30 set – 16 nov 2019
texto guilherme wisnik

  • A Central Galeria tem o prazer de apresentar Montanhas nos assistem em time-lapse, individual de Mariana Manhães com texto crítico de Guilherme Wisnik. A exposição reúne 5 grandes obras inéditas que misturam vídeo e animação inseridas em um corpo escultórico, como montanhas que falam e mastigam.

  • Linguagens Esquivas

    Qual é a linguagem das coisas milenares? Seriam o silvo dos ventos, o borbulhar das lavas, ou o ronco das ondas, formas de discursos em velocidades e frequências tão longas e distendidas que nós não chegamos a compreender? O que nos estariam dizendo? Para muitas culturas as coisas todas no mundo são vivas, e se comunicam. Mesmo uma pedra no chão não é algo inerte. Tudo fala. Tudo sente. Nós é que não vemos. Ou não ouvimos. Ou não sabemos. É que o corte racionalista da nossa cultura – que podemos chamar de iluminista, de moderno, ou de ocidental –, ao desencantar o mundo, nos deixou sozinhos no lugar de fala, no lugar de seres produtores de discurso, de pensamento. Estranha solidão vitoriosa.

    Cézanne passou a vida olhando para uma montanha. E em cada pintura que fez da montanha Santa Vitória, ela aparece diferente. São inúmeras as montanhas vistas por ele, porque seu olho, curioso e incansável, não parava de ver novas montanhas dentro da mesma montanha, como se fossem buracos se abrindo na paisagem, e na tela, estilhaçando o campo visual de sua integridade plana, e fecundando o lugar de onde nasceria o cubismo. Mas agora cabe alargar a pergunta: o que é que a montanha diria de Cézanne? Como é que ela o vê? Essa ordem de reflexões, me parece, move os trabalhos de Mariana Manhães.
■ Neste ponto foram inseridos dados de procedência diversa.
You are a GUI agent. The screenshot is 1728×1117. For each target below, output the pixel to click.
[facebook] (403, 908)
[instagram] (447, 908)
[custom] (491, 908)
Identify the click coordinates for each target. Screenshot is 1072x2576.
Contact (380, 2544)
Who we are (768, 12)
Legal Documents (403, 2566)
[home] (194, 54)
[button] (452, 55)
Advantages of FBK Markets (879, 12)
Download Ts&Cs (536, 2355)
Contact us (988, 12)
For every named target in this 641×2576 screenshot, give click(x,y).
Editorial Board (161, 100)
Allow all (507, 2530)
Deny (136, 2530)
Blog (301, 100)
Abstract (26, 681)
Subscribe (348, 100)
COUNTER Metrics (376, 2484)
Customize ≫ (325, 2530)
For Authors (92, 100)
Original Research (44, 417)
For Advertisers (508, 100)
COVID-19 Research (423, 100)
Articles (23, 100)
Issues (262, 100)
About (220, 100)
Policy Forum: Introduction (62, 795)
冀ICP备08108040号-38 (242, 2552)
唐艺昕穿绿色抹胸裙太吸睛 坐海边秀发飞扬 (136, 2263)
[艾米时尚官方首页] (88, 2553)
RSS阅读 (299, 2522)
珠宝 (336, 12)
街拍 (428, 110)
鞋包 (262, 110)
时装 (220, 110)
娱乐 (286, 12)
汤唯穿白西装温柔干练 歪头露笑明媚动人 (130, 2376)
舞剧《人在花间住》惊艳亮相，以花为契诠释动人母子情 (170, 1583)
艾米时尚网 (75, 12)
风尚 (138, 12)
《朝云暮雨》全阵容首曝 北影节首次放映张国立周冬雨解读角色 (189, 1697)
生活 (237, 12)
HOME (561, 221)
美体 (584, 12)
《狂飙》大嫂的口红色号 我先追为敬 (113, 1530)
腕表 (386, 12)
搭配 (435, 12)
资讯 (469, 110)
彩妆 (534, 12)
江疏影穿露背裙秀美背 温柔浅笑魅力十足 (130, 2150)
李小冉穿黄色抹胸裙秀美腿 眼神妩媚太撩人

    “O que vemos só vale – só vive – em nossos olhos pelo que nos olha”, escreve Didi-Huberman [1]. Isto é, não somos apenas nós os sujeitos da ação. Sem o olhar das coisas, o nosso olhar é estéril. E se não soubermos disso, entenderemos sempre tudo de modo parcial, míope. De que forma uma lápide nos olha? O que é que ela nos diz sobre a morte? Que há uma alma que se desprendeu daquele corpo putrefato lá embaixo? Ou, ao contrário, que não há nada além daquilo mesmo, daquela perda, e ela é apenas uma pedra nos encarando? Pequeno pedaço de uma montanha cortada, que assiste a nossa existência fugidia na perspectiva do tempo geológico. Crença ou tautologia? Duas formas de se tentar evitar o vazio aberto diante da morte. Mas o túmulo nos olha, escreve Didi-Huberman, porque impõe em nós “a imagem impossível de ver” [2]. O inominável, o invisível... Os trabalhos de Mariana Manhães, nessa exposição, procuram dar alguma tangibilidade a essas questões. Mas não nos trazem respostas inteligíveis. Antes, dobram o enigma.

    // Guilherme Wisnik

    _______________

    1. Georges Didi-Huberman, O que vemos, o que nos olha. São Paulo: Editora 34, 1998, p. 29 (tradução de Paulo Neves).

    2. Idem, p. 38.

  • Sobre as montanhas inomináveis

    Todas as palavras serão um dia cobertas por musgo e partículas de poeira. A palavra m-o-n-t-a-n-h-a, por exemplo, será soterrada pelo pó de sua própria erosão e não poderá mais ser pronunciada na língua humana, com sua pobre fonética ritmada em sintonia com a restrita morfologia de nossos corpos. E as coisas vão finalmente voltar a ser o que eram antes de serem coisas – elas voltarão à nobre ordem do inominável.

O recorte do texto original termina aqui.